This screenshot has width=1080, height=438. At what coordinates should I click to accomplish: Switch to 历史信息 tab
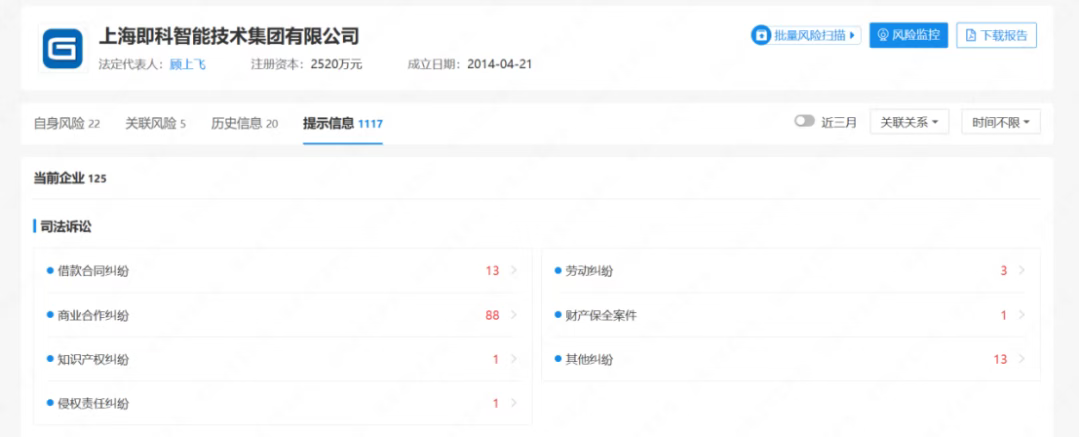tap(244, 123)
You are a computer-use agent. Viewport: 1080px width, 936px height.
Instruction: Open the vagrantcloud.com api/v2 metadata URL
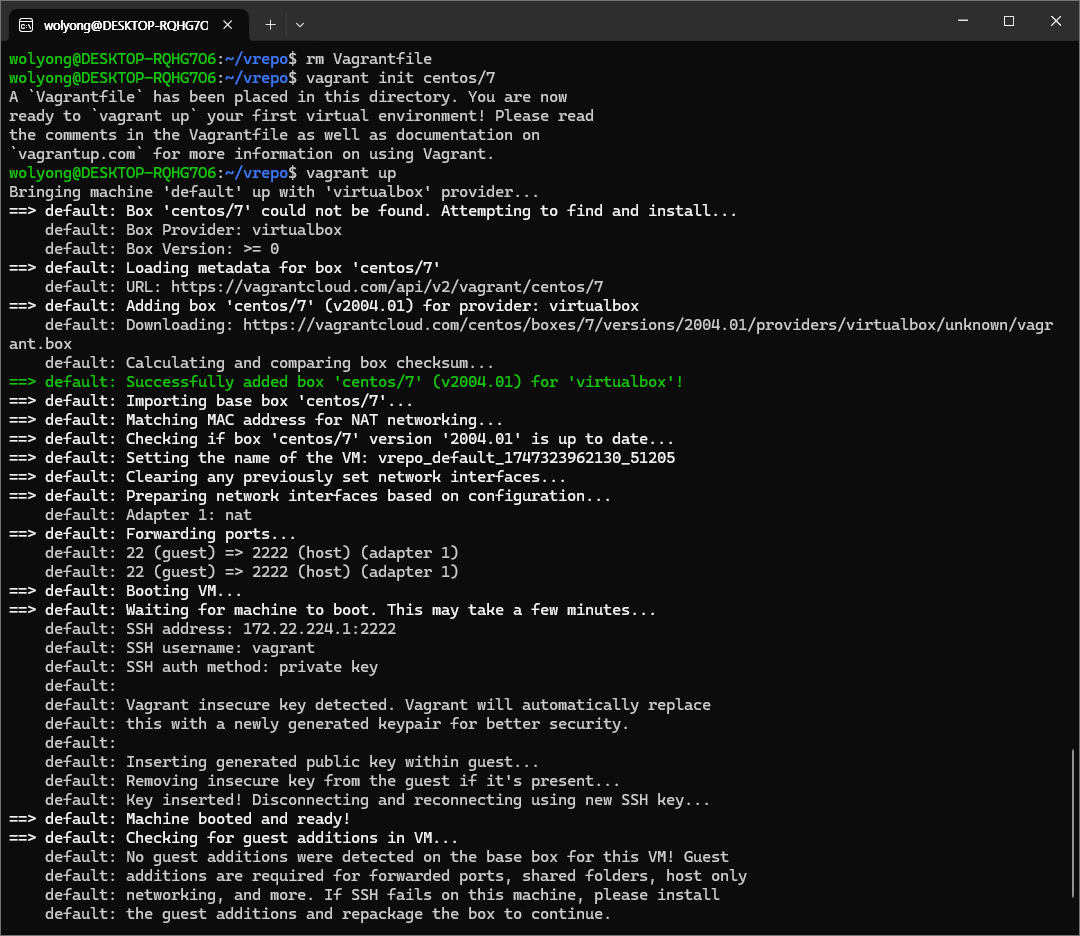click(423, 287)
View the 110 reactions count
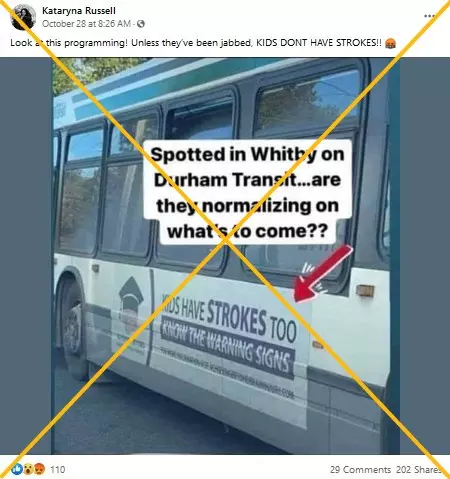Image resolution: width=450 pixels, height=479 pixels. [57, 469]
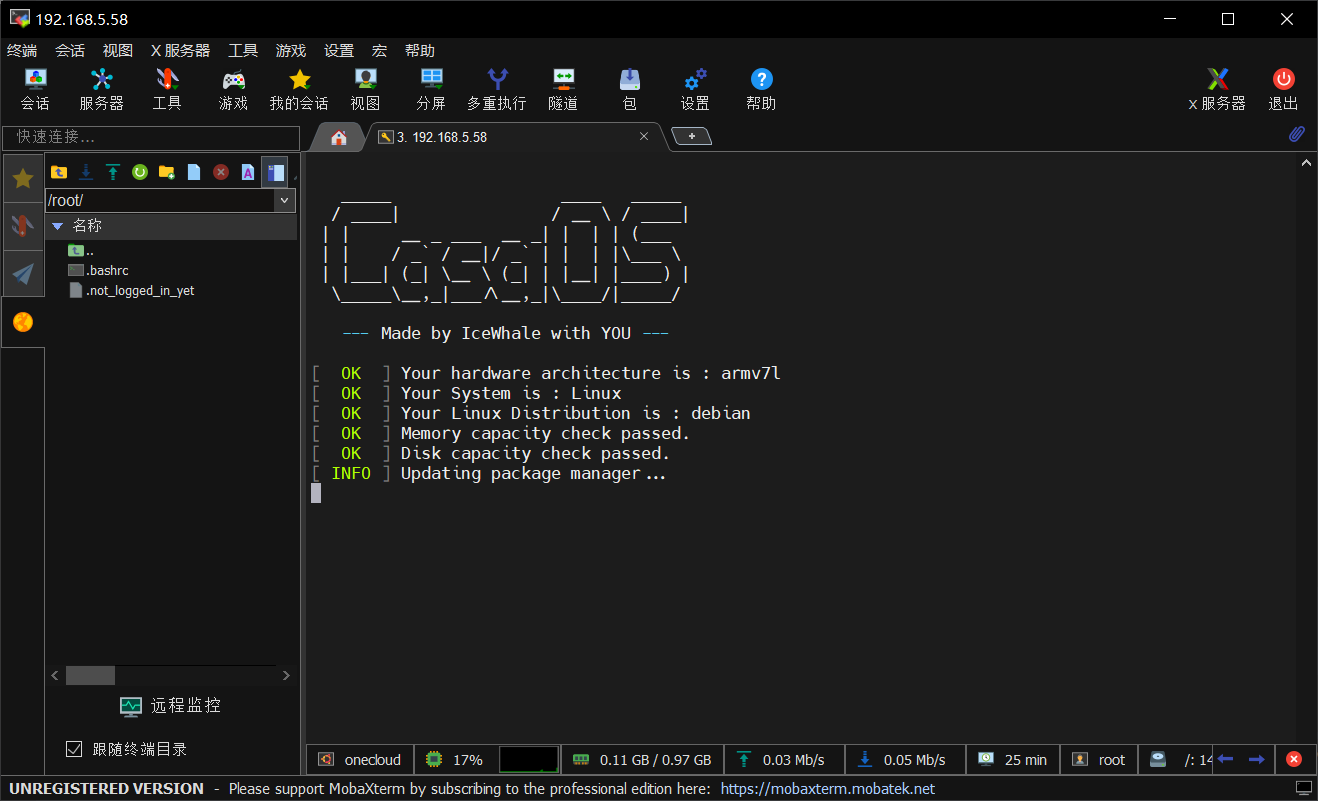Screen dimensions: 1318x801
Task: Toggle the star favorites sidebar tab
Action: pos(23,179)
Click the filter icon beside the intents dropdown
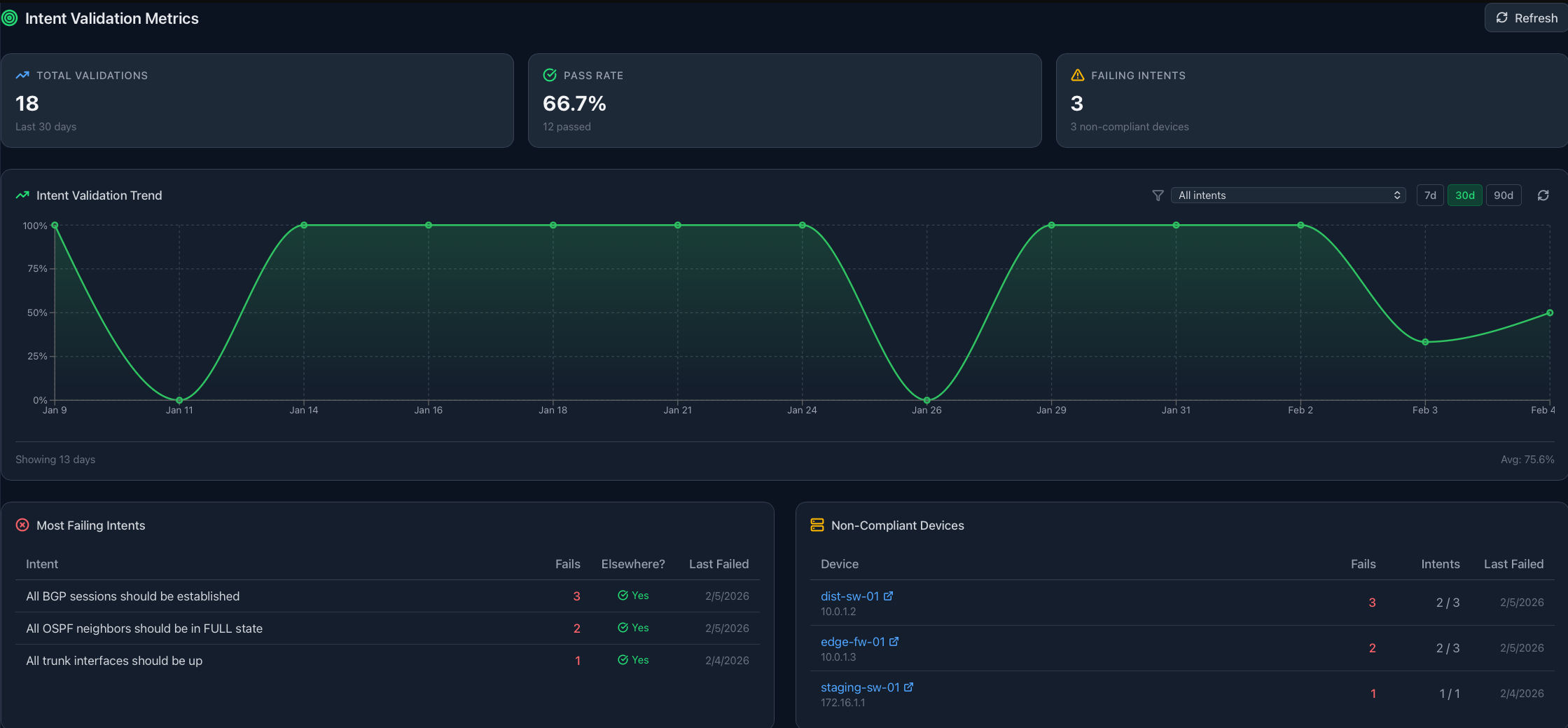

Exercise description >>
Lay out everything from the start of the records down to the line that contains "click(423, 287)" as a JSON list of strings, one string per line, with blank lines and pictures left out.

Solution for this task >>
[
  "This screenshot has width=1080, height=438. At what coordinates should I click to accomplish: Switch to 历史信息 tab",
  "tap(244, 123)",
  "You are a computer-use agent. Viewport: 1080px width, 936px height.",
  "Instruction: Open the vagrantcloud.com api/v2 metadata URL",
  "click(423, 287)"
]